Il serait donc possible de sensibiliser les enfants sans autorisation parentale, sans que l’État n’impose de garde-fous.
Pour les démocrates non-libéraux, l’éducation sexuelle des enfants relève du droit des parents, sans l’autorisation desquels ni l’État, ni les partis, ni les ONG, ni les activistes arc-en-ciel ne peuvent s’immiscer dans cette éducation.
Les pays arc-en-ciel ont le droit de dépasser l’ordre social basé sur la répartition binaire homme/femme, mère/père. C’est un ordre auquel eux aussi appartenaient par le passé, mais, après mûre réflexion, élevant leurs convictions au rang de politiques d’État, ils sont entrés dans une nouvelle dimension.
Aucun autre État ne peut remettre en cause ce droit dont ils jouissent. Surtout pas depuis que c’est l’Allemagne qui a assumé les fonctions de navire-amiral. Était-ce vraiment une bonne idée de se remettre à défiler en brassards, et d’envahir le stade de Munich avec des drapeaux arc-en-ciel pendant qu’on entonnait l’hymne hongrois ? Je n’en suis pas certain. Ce dont je suis certain, c’est que l’éducation des enfants allemands est une question qui doit être tranchée par les Allemands. Et aussi que seuls les Hongrois sont habilités à décider de l’éducation des enfants hongrois – à l’exclusion univoque des Allemands, des Hollandais, ou encore des Belges.

· · ·

### Consigne
Recopiez fidèlement l'intégralité du texte sur l'éducation sexuelle des enfants, sans y changer un seul mot.

### Documents sources
· · ·

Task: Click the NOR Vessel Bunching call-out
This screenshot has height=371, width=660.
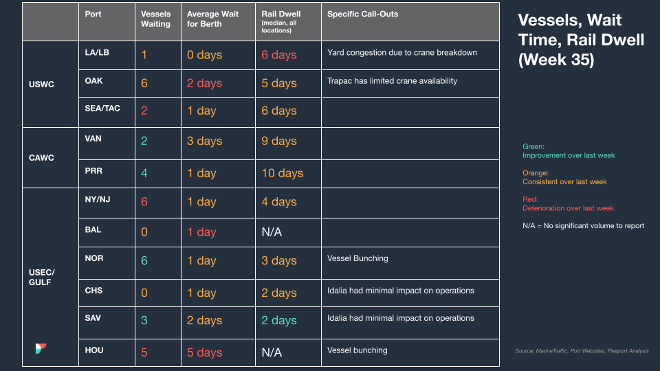Action: [358, 258]
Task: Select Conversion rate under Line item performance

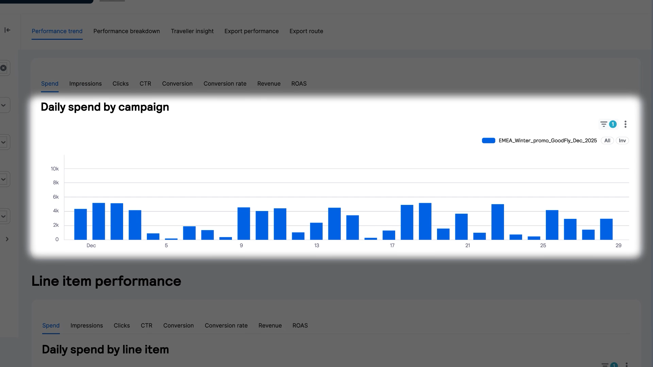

· · ·

### Résultat attendu
Il serait donc possible de sensibiliser les enfants sans autorisation parentale, sans que l’État n’impose de garde-fous.
Pour les démocrates non-libéraux, l’éducation sexuelle des enfants relève du droit des parents, sans l’autorisation desquels ni l’État, ni les partis, ni les ONG, ni les activistes arc-en-ciel ne peuvent s’immiscer dans cette éducation.
Les pays arc-en-ciel ont le droit de dépasser l’ordre social basé sur la répartition binaire homme/femme, mère/père. C’est un ordre auquel eux aussi appartenaient par le passé, mais, après mûre réflexion, élevant leurs convictions au rang de politiques d’État, ils sont entrés dans une nouvelle dimension.
Aucun autre État ne peut remettre en cause ce droit dont ils jouissent. Surtout pas depuis que c’est l’Allemagne qui a assumé les fonctions de navire-amiral. Était-ce vraiment une bonne idée de se remettre à défiler en brassards, et d’envahir le stade de Munich avec des drapeaux arc-en-ciel pendant qu’on entonnait l’hymne hongrois ? Je n’en suis pas certain. Ce dont je suis certain, c’est que l’éducation des enfants allemands est une question qui doit être tranchée par les Allemands. Et aussi que seuls les Hongrois sont habilités à décider de l’éducation des enfants hongrois – à l’exclusion univoque des Allemands, des Hollandais, ou encore des Belges.